_EXERCISE DESCRIPTION_:
In the entries that follow, which lines hold the string "computer"? List them.

── DATA EXTRACTS ──

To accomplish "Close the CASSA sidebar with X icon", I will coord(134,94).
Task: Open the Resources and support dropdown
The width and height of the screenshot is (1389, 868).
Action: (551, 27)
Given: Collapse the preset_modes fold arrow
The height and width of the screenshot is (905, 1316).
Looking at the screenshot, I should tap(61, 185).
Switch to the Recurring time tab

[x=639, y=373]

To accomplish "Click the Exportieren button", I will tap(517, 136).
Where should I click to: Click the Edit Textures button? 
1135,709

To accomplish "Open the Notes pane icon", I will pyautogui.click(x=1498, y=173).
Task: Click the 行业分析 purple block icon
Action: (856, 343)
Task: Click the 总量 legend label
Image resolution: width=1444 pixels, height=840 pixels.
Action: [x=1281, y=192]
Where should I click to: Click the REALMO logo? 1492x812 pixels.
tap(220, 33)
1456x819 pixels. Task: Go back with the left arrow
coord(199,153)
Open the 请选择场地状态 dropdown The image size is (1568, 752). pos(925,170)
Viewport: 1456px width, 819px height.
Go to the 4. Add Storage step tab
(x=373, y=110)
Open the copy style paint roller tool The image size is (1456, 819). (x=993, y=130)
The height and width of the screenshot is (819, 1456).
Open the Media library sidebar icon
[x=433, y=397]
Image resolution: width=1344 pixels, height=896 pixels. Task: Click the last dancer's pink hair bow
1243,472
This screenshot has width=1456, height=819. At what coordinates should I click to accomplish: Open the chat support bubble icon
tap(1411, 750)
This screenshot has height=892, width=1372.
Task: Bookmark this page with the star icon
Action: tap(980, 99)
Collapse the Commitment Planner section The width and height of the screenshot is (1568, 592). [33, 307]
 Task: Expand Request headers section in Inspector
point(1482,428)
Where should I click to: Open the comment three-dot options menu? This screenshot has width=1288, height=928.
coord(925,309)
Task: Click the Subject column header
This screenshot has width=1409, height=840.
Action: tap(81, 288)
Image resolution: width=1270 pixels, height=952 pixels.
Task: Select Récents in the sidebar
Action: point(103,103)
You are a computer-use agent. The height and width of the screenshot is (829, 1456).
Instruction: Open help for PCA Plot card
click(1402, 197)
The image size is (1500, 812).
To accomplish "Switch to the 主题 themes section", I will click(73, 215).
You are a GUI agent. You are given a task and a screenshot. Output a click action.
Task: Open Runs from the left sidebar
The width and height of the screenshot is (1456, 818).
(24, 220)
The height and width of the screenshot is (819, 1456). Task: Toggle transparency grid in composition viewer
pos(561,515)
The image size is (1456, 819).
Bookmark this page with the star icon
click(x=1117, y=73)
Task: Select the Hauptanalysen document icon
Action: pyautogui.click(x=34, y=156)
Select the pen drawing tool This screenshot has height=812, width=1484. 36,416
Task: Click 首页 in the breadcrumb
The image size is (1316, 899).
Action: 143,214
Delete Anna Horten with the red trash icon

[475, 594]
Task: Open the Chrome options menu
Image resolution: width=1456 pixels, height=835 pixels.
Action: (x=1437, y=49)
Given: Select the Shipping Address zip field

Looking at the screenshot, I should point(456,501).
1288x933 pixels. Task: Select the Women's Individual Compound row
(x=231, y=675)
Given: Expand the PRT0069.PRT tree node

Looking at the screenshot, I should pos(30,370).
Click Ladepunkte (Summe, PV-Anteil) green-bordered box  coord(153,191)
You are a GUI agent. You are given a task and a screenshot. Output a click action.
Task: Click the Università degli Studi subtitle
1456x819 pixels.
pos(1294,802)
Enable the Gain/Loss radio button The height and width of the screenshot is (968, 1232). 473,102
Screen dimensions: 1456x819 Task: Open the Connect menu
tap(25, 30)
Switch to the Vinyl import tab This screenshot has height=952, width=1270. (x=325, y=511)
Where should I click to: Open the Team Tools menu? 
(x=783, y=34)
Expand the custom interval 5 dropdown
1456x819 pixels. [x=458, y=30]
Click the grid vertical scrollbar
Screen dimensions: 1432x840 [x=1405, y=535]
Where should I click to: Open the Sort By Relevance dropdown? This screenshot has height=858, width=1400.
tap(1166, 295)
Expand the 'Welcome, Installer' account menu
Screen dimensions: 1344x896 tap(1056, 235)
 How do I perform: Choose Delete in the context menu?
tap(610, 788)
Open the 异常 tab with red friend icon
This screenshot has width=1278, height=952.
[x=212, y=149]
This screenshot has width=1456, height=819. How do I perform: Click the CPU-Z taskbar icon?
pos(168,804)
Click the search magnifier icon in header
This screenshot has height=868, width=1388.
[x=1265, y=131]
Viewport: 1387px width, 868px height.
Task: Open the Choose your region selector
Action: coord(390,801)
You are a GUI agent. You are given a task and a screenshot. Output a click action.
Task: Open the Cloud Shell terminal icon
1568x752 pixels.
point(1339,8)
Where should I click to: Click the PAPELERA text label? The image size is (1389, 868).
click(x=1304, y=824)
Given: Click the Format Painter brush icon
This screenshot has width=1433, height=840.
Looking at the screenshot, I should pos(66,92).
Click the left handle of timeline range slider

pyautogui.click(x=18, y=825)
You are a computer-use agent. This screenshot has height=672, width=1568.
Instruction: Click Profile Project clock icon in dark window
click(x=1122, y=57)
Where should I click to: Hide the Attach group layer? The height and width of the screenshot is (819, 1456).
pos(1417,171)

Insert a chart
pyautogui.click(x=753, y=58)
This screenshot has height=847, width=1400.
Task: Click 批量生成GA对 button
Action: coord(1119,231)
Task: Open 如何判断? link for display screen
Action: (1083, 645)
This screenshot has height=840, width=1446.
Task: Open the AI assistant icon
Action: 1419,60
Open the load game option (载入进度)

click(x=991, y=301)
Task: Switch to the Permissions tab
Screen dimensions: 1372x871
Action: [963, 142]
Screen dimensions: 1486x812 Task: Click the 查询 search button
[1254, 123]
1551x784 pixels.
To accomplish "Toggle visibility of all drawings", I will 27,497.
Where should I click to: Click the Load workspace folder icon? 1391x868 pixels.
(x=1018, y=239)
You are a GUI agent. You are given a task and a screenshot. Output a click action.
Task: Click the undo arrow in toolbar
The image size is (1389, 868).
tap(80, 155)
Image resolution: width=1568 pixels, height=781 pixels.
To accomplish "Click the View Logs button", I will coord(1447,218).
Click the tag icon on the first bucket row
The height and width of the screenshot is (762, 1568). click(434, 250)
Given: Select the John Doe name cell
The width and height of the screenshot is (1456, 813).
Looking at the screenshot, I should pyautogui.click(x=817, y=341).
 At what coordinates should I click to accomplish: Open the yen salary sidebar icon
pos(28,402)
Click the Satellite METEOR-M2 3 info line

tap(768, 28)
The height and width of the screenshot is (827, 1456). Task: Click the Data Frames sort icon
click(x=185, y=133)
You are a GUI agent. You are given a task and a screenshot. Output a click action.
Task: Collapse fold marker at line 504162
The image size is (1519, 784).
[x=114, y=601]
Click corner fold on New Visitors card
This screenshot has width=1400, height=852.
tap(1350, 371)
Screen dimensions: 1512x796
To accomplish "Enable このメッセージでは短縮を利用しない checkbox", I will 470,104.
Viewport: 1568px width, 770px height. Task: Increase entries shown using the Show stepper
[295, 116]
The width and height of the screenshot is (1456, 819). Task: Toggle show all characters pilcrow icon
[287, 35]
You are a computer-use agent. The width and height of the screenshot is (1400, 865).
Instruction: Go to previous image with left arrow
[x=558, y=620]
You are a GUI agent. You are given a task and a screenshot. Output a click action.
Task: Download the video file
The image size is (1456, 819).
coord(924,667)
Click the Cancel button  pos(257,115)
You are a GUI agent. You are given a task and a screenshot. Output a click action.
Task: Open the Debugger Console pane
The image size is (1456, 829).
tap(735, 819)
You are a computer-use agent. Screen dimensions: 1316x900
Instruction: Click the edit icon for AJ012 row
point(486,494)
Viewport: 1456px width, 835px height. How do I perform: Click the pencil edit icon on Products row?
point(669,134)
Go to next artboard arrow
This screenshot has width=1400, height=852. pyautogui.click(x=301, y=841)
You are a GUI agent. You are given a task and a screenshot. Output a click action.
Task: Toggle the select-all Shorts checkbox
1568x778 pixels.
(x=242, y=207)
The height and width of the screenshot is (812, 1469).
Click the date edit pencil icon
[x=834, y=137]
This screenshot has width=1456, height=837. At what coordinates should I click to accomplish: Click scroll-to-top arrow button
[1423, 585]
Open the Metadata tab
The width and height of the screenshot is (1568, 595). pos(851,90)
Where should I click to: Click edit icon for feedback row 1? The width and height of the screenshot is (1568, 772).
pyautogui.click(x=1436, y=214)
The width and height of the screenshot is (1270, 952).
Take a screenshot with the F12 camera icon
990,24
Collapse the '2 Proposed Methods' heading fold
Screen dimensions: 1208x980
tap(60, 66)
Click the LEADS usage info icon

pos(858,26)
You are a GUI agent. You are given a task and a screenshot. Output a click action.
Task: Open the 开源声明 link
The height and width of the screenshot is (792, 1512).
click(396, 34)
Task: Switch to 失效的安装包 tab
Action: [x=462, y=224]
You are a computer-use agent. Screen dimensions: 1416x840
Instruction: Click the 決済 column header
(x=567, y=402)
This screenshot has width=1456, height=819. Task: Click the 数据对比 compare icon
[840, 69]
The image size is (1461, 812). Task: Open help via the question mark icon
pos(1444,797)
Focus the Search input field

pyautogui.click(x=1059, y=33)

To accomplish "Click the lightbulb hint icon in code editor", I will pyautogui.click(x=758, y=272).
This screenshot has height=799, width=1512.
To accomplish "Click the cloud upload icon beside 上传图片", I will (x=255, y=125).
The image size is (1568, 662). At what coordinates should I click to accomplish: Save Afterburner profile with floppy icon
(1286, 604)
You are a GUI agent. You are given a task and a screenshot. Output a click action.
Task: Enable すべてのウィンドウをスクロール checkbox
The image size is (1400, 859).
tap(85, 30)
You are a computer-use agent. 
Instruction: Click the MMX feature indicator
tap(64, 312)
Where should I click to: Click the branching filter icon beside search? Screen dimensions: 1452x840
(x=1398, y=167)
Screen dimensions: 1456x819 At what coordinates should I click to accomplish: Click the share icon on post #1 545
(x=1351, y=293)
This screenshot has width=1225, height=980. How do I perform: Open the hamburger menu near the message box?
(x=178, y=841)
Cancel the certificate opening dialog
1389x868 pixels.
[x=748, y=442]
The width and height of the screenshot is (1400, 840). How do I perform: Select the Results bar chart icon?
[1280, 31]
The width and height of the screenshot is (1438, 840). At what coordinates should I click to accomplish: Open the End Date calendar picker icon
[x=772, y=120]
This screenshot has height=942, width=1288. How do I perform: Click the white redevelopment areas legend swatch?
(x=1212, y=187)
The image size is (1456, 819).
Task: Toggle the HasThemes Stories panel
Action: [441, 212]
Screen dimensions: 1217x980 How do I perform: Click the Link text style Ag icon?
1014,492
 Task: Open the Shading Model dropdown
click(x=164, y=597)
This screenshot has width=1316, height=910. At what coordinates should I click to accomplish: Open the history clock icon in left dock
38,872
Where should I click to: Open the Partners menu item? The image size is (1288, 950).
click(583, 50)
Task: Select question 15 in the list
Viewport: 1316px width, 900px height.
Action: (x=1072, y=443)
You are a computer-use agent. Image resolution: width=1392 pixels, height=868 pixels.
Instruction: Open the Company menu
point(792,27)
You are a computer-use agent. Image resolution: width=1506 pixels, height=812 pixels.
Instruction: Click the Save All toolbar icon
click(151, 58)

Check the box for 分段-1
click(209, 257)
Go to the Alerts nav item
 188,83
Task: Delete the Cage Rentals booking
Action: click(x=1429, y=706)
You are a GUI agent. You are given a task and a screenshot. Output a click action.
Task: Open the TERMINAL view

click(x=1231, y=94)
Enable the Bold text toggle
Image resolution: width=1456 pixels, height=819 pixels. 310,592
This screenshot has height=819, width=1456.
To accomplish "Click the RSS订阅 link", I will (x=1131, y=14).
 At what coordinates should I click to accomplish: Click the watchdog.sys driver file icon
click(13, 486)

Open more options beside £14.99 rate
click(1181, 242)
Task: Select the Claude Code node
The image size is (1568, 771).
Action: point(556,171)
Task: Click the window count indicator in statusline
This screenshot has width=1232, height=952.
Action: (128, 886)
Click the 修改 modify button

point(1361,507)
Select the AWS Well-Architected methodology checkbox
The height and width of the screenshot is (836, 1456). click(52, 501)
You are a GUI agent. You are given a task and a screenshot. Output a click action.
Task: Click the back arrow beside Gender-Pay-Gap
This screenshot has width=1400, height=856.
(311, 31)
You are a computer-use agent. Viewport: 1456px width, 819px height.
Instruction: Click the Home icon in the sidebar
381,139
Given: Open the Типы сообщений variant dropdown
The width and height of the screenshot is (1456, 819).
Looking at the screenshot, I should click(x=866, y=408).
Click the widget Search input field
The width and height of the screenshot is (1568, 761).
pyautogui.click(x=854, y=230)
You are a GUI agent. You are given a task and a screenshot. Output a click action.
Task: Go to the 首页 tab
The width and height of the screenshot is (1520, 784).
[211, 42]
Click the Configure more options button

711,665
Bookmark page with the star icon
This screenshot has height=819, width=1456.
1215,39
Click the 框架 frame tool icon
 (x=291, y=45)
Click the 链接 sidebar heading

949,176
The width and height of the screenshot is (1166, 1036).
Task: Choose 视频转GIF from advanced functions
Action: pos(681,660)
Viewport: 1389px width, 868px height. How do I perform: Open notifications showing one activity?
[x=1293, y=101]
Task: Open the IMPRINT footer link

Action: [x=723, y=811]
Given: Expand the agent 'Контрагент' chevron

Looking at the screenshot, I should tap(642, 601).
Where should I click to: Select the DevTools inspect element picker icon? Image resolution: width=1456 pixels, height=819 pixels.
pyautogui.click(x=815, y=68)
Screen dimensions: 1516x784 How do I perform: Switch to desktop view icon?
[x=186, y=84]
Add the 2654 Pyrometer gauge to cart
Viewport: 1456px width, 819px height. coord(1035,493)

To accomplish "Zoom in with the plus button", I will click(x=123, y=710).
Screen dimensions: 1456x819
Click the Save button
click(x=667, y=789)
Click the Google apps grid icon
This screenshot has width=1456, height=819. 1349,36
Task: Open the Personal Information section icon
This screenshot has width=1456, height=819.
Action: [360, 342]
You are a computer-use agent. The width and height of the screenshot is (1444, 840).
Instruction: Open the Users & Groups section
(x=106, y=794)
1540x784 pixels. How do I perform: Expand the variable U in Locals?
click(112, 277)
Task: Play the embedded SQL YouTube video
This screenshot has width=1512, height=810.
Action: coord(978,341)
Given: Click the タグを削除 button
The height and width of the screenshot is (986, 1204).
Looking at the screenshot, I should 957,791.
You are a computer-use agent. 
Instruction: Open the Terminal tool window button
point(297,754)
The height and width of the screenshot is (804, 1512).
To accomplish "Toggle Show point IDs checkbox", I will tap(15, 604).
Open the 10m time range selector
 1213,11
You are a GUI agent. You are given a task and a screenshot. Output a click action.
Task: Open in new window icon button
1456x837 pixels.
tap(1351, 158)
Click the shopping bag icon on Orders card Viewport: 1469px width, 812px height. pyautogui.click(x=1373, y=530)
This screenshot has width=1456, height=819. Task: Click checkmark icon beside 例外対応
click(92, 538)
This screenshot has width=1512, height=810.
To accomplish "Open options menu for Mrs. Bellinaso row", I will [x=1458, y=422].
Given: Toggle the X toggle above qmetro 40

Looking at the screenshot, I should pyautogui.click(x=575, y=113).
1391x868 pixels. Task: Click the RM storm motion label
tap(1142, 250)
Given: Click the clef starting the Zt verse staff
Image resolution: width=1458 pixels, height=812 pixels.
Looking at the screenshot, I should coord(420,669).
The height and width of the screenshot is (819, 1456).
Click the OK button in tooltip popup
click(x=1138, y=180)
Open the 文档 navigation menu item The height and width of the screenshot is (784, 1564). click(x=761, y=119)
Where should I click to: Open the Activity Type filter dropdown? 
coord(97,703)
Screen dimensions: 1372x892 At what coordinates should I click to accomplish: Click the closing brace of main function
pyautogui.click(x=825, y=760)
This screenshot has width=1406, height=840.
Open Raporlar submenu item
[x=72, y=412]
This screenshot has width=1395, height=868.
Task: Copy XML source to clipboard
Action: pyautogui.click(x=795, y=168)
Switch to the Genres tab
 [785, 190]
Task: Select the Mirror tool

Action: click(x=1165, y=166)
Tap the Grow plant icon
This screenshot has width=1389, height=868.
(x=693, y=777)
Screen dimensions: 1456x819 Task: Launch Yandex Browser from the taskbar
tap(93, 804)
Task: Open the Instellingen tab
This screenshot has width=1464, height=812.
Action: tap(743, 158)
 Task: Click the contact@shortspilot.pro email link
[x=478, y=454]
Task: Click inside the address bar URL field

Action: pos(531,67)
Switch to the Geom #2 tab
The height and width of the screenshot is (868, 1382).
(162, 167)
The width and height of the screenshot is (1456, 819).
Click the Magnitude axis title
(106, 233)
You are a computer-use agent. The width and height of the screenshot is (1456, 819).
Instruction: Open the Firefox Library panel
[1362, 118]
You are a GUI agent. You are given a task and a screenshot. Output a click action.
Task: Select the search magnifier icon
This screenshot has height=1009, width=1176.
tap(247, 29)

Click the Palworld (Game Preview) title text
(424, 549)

───

_RESPONSE BELOW_:
You are a computer-use agent. The height and width of the screenshot is (829, 1456).
You are a computer-use agent. This screenshot has height=672, width=1568.
You are a computer-use agent. The width and height of the screenshot is (1400, 865).
You are a computer-use agent. Screen dimensions: 1316x900
You are a computer-use agent. Screen dimensions: 1416x840
You are a computer-use agent. 
You are a computer-use agent. Image resolution: width=1392 pixels, height=868 pixels.
You are a computer-use agent. Image resolution: width=1506 pixels, height=812 pixels.
You are a computer-use agent. Viewport: 1456px width, 819px height.
You are a computer-use agent. The width and height of the screenshot is (1444, 840).
You are a computer-use agent. 
You are a computer-use agent. The width and height of the screenshot is (1456, 819).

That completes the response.